In Falling Snow
Readers are spoiled for choice with new historical novels set during WWI. Most offer similar themes: navigating the era’s shifting social patterns, how its pointless loss affected generations, and how valor springs from impossible circumstances. Fortunately, each one that I’ve read offers a unique perspective. What distinguishes Mary-Rose MacColl’s international bestseller In Falling Snow are its realistic portrayal of human relationships and focus on women in medicine, in particular its inspiring depiction of the self-sacrificing wartime heroism of the women of France’s Royaumont Abbey.

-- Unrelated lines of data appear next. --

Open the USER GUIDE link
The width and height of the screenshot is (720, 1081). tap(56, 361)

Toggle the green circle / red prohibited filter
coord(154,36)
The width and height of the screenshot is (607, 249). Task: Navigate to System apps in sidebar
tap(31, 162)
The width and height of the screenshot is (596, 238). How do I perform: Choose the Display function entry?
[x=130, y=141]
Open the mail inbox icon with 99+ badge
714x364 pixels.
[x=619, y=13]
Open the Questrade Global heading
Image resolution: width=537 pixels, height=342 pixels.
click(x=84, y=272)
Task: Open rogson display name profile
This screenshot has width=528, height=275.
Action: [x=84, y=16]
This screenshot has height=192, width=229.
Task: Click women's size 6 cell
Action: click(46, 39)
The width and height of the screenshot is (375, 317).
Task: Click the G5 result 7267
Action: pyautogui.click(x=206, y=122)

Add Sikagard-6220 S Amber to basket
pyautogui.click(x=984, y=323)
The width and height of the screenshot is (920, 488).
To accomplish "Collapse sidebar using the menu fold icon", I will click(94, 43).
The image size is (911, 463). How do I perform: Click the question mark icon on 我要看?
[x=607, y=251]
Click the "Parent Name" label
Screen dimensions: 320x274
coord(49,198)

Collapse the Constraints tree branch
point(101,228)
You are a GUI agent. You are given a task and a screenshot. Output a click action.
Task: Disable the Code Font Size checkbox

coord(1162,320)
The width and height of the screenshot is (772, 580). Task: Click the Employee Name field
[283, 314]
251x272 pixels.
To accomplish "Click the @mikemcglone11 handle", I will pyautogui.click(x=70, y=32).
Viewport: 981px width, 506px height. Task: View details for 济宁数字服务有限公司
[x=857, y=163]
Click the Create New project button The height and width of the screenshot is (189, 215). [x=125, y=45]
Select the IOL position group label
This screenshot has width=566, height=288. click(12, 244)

The narrative has a three-part structure, with two sections flowing effortlessly into one another as Iris Crane’s mind drifts from present to past in old age. In 1914, having failed to stop her 15-year-old brother Tom from enlisting, Iris leaves Australia for Europe to bring him home to their worried father. She gets distracted from her mission after discovering her nurse’s skills are needed at Royaumont, a run-down Cistercian abbey north of Paris that’s being established as a field hospital. Working alongside its industrious chief physician Frances Ivens and hard-edged ambulance driver Violet Heron, Iris finds her calling. For her and its wounded soldiers, the capable medical sisterhood there makes Royaumont a secluded haven in the midst of horror.
Much later, in 1970s Brisbane, an invitation to a reunion reminds Iris of the leaden sense of guilt she’s carried since the war, the full reasons for which are carefully, if somewhat predictably, revealed. In a separate thread, Iris’ granddaughter Grace, an obstetrician in a nearly all-male field, struggles to reconcile her ambitions with her perfectionism and her family’s needs. Although I’m not normally drawn to modern medical dramas, I found Grace’s story gripping. The Royaumont segments are more leisurely paced, but they are immersive nonetheless. Just like Iris, I found myself drawn in and reluctant to leave.